## Task set
**a.** Please reproduce, word for word, the part of the passage on recovery from faith groups that opens with the words containing "Such confessions can" and closes with "contributor to PTSD.".
**b.** Write the next part of the passage on recovery from faith groups, starting right after its final sentence.

## Text under study
Control is maintained through threat (e.g., excommunication for disloyalty) and love (rewarded upon compliance to the faith-group’s strictures).

Confessions to Promote Homeostasis

Such confessions can be in the classical sense of one standing before a congregation and proclaiming one’s own sins. The guilt culture is cultivated and used to maintain the group’s social cohesiveness; in DESNOS terms, a guilt culture is a prime contributor to PTSD.

Promotion of Dependency

Dependency is achieved in conjunction with denying personal judgment and making oneself dependent upon the wisdom of the faith group.

Physical, Spiritual, and Emotional Purity

The faith community in promoting consensual validation effectively isolates it membership from contact with the outside world or ex-members by the promotion of ‘purity’. In this process miscreants are regarded as impure and deviant and any repressed anxieties caused by them are relieved upon their expulsion from the community.

Creating Conditions for Change

DESNOS criteria recommend that the recovery process be implemented in three phases:

  • Stabilization

  • Processing and grieving of traumatic memories

  • Reconnection/reintegration with the world

Stabilization

Stabilization involves understanding four psycho-social characteristics (compare DESNOS criteria) that clients emerging from cognitive manipulation often present:

  • emotional-psychological (anxiety, stress, depression, behavior disorders)

  • physical (eating disorders, addictions)

  • social (isolation, alienation, disaffection)

  • spiritual (malaise, cynicism, increased religiosity)

Figure 3. The Cycle of Awareness (CSCT Professional Training, 1993)

These characteristics are often self-perpetuating—similar to a blocked gestalt. A healthy gestalt re-establishes equilibrium. Whereas, when it is blocked or destabilized, it isolates a person within what is often a self-perpetuating pilgrimage of pain that creates a tortuous logic of its own via conditional, debilitating mental formations (Brazier, 2003).

Breaking a Blocked Cycle of Awareness

In Buddhist terms breaking a blocked cycle of awareness is called the Skandha Cycle, wherein we react negatively to the world and our experience of it, and Buddhist thought proposes breaking from such a cycle by:

  • Samudaya—Reacting positively to escape the cycle

  • Nirodha—Harnessing energy to change

  • Marga—Adopting the spiritual path of the Eightfold Noble Path

Figure 4. The Skandha Cycle (Brazier, 2003)

To understand life, we must encounter it in the here and now for what it is. The keys to begin this process in Buddhist psychology are:

  • understanding the nature of mind

  • understanding phenomenology

  • understanding clarity and contamination

  • understanding learned behavior and conditioning

This process is similar to the DESNOS process of “stabilization”; clients from high-intensity faith groups may often be swept along by a cycle of self-negating despair and become dependent upon their conditioned persona as the only form of “realness.” In Buddhist psychology, this is seen as “craving” for constructs that are illusory (Subhuti, 1985).

## Dataset excerpts
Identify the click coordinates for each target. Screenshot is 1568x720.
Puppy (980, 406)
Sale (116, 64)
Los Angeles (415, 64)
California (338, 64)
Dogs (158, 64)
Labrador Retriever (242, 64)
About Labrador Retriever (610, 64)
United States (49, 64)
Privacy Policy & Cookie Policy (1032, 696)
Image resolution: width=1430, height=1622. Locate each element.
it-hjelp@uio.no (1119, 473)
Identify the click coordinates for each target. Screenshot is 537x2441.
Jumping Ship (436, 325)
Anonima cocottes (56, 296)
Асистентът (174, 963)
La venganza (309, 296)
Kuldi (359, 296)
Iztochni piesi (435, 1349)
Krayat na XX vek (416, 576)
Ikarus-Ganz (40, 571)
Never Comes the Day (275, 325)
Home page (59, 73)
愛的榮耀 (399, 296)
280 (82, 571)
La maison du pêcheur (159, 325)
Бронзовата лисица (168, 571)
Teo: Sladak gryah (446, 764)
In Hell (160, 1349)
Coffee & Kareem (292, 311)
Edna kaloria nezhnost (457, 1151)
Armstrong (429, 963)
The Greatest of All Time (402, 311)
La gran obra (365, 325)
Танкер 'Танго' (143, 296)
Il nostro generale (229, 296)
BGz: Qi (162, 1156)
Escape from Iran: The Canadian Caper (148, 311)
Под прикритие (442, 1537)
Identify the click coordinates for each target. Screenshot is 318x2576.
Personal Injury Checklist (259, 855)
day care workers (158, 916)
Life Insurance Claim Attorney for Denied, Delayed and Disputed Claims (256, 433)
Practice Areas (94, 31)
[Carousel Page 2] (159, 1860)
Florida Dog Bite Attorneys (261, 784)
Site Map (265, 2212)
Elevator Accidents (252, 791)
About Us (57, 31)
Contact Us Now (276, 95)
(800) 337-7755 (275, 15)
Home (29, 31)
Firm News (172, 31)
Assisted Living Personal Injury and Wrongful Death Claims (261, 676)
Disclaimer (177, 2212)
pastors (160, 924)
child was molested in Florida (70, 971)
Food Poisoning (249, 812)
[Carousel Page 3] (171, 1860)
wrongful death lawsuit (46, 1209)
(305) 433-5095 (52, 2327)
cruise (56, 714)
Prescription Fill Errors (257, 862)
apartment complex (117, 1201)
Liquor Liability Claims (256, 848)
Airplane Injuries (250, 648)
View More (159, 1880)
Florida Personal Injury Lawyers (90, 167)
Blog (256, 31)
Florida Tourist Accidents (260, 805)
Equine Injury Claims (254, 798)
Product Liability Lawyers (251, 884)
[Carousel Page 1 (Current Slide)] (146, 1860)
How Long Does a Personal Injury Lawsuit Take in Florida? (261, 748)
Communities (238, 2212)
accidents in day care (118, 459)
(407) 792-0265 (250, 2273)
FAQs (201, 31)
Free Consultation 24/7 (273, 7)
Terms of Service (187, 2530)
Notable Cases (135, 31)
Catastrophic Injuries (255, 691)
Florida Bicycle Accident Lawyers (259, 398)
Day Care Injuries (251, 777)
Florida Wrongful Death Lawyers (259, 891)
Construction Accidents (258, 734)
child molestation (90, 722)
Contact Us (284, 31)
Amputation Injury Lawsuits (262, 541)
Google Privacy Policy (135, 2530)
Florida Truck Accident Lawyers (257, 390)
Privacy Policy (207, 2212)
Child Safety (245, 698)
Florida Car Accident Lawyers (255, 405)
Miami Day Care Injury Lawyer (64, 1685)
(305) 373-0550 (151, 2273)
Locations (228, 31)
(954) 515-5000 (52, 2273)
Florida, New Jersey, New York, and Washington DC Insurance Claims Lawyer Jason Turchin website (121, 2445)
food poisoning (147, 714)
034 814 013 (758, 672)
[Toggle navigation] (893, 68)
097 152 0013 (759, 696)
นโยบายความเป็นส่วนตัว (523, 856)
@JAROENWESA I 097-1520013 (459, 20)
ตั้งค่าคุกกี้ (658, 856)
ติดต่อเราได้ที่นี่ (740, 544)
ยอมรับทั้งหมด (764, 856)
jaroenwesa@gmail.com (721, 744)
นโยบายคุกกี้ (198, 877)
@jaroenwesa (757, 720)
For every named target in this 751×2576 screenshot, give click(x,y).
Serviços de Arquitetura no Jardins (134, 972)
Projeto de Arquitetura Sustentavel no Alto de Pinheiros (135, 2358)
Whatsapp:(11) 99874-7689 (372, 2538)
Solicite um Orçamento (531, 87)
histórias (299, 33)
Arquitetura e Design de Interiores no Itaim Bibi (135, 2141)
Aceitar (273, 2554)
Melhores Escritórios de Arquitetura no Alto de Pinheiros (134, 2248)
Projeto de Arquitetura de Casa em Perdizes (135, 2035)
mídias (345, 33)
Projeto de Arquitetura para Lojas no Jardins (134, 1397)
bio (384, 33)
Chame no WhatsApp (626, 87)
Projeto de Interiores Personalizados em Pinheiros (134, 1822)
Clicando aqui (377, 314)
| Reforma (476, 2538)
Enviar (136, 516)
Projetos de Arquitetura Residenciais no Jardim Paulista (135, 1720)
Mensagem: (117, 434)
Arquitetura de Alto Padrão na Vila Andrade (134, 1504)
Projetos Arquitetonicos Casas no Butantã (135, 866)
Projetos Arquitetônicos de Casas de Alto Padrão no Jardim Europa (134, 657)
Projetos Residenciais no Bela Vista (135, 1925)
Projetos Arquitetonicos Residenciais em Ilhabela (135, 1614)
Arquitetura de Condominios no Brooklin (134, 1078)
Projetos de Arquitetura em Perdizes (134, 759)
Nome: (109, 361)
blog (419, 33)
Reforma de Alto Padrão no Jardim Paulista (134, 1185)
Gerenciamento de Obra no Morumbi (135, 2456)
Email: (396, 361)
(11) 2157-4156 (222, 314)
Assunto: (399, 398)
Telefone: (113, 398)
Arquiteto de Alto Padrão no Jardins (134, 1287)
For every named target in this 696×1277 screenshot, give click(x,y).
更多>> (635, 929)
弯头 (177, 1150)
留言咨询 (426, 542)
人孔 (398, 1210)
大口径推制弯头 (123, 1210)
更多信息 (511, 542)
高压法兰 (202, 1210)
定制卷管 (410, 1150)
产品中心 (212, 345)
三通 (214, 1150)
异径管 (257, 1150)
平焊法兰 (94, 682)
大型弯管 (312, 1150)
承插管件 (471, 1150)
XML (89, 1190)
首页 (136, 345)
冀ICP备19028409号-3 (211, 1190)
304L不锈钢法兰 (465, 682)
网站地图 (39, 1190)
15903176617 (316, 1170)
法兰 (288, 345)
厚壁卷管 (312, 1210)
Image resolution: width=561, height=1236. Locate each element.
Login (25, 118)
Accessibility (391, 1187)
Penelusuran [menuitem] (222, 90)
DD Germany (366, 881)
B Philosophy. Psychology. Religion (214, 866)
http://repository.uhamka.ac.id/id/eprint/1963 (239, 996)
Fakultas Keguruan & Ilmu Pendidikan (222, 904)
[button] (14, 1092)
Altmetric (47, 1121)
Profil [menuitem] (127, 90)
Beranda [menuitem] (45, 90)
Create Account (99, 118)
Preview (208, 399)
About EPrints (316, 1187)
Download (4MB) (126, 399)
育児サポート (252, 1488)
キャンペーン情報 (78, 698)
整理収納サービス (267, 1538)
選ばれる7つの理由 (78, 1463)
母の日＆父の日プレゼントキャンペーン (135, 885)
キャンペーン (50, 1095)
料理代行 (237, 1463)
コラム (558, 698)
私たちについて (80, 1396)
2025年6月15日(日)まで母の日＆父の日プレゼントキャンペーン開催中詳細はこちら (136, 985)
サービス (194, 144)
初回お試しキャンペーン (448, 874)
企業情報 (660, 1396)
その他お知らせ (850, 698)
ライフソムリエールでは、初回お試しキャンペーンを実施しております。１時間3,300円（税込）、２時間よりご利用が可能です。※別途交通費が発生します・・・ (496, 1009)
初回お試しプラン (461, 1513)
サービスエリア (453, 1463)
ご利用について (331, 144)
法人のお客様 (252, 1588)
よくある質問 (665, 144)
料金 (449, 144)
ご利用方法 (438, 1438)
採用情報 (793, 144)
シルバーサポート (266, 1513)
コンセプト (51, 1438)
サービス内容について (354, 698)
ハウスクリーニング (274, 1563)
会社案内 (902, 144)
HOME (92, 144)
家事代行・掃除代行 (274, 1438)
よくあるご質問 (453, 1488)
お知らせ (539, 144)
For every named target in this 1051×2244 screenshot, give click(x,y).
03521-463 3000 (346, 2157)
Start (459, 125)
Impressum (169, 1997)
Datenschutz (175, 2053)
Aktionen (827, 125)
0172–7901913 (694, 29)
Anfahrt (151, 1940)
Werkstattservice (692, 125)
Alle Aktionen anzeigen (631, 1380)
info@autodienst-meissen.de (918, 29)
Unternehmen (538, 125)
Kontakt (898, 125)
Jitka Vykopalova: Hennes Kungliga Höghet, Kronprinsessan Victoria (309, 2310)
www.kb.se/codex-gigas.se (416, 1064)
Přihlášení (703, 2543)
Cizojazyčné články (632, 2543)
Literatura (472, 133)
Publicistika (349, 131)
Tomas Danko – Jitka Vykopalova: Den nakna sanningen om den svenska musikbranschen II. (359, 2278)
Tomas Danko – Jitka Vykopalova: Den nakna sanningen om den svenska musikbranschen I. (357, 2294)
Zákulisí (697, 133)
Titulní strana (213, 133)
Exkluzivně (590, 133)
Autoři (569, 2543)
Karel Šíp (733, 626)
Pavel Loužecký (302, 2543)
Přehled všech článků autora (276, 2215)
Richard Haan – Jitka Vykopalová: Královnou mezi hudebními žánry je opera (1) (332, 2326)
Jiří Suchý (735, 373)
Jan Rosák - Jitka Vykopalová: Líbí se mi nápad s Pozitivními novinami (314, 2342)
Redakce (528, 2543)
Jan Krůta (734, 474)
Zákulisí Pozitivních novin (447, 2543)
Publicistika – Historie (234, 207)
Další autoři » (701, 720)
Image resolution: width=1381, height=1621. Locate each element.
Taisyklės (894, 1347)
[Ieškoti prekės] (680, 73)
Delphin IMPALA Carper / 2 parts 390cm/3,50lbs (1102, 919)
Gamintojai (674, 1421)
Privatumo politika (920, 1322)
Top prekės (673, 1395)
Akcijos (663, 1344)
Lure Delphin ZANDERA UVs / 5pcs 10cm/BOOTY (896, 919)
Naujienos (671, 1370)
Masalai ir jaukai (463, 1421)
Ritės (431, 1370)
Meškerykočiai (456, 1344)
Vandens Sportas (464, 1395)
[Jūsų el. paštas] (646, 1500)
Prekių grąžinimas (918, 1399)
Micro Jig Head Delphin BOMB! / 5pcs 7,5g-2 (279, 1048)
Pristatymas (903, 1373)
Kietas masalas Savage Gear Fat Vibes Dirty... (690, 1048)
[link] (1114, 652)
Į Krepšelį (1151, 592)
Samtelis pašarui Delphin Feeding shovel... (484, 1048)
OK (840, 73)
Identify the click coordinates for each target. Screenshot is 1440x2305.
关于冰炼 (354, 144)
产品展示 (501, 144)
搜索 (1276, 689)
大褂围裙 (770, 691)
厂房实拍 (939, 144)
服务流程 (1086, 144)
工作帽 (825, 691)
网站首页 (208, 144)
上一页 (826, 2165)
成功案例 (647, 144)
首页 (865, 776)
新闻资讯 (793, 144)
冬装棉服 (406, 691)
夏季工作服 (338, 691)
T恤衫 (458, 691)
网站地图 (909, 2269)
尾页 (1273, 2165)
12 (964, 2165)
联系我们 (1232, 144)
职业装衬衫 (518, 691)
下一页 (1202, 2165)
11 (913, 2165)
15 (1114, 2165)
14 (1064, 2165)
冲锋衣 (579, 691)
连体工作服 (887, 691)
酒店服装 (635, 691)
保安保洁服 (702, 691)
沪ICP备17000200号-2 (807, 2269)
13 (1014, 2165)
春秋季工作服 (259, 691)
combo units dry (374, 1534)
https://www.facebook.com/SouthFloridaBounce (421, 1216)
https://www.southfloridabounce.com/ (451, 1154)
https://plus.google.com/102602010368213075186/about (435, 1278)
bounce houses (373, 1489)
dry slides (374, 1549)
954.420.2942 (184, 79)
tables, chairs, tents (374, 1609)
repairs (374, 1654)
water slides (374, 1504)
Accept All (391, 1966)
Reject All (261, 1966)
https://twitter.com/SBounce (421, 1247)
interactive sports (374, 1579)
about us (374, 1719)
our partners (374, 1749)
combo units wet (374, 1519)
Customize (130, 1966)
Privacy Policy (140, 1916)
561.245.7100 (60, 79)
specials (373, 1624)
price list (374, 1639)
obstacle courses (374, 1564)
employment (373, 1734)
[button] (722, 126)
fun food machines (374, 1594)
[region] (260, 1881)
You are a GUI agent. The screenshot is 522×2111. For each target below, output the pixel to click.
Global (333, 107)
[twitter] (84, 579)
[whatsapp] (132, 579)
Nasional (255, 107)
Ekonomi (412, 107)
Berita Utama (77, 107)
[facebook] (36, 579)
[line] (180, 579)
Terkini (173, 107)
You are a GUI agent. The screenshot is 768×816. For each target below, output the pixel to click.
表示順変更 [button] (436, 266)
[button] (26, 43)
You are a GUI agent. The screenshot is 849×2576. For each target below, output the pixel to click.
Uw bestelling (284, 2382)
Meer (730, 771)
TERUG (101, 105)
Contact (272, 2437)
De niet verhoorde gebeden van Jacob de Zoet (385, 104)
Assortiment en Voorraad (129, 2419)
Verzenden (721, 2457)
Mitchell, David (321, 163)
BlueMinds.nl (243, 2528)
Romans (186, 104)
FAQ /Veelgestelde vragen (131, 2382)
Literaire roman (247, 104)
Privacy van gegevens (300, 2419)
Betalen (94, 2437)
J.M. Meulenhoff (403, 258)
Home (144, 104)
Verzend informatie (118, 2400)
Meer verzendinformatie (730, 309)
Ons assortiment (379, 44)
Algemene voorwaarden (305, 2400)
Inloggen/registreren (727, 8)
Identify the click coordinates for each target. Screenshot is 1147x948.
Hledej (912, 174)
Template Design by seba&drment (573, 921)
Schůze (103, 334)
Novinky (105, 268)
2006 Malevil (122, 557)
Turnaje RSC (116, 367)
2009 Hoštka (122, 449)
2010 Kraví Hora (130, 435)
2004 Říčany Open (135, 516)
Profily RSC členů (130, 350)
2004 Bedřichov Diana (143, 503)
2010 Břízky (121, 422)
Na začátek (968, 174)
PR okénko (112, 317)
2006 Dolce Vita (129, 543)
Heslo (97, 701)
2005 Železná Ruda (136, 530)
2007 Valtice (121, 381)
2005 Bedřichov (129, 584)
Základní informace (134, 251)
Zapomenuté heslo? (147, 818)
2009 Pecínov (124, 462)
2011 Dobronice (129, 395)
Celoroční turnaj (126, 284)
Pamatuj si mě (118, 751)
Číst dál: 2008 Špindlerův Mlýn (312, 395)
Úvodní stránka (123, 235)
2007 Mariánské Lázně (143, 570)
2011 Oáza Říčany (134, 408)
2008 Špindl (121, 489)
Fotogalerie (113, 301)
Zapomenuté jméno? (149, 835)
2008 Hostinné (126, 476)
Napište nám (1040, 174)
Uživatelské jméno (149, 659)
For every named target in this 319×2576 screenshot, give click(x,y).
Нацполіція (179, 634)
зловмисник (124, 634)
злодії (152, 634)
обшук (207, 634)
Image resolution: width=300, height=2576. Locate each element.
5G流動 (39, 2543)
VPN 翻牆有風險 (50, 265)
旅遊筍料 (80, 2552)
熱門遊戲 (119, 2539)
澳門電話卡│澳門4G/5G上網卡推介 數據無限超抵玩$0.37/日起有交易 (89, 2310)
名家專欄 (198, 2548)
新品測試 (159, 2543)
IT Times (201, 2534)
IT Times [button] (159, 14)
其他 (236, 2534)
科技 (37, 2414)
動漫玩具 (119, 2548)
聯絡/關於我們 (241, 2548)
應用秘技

## Answers below
**a.**
Such confessions can be in the classical sense of one standing before a congregation and proclaiming one’s own sins. The guilt culture is cultivated and used to maintain the group’s social cohesiveness; in DESNOS terms, a guilt culture is a prime contributor to PTSD.

**b.**
Emotional-Psychological

PTSD trauma can lead to a depressive shutdown as a defense strategy in an otherwise fight-flight situation. In my observation of this client group, suicide ideation is low because of religious taboo, although death ideation is not uncommon as individuals appraise life’s meaning. One major emotional difficulty will be an inability to trust, for the clients will have invested a great deal of their emotional being in the former faith group.

Cognitive difficulties may most likely be a denial that anything is wrong by over-diligence to maintain a rigid form of thinking through the adoption of “dysfunctional strategies” (Brazier, 2001). It will be difficult for clients to make any important decisions that may have a knock-on effect that exacerbates other symptoms—e.g., emotional shutdown, high-risk behaviors, and flashbacks (Ehlers and Clark, 1999; Rothschild, 2003). Night visions may also occur and be perceived as demonic activity; this is because in an REM hypnogogic theta brainwave state one awakes while the body is frozen, wherein dreams-nightmares-reality are melded; this state is similar to states in those who claim experiences of alien abduction.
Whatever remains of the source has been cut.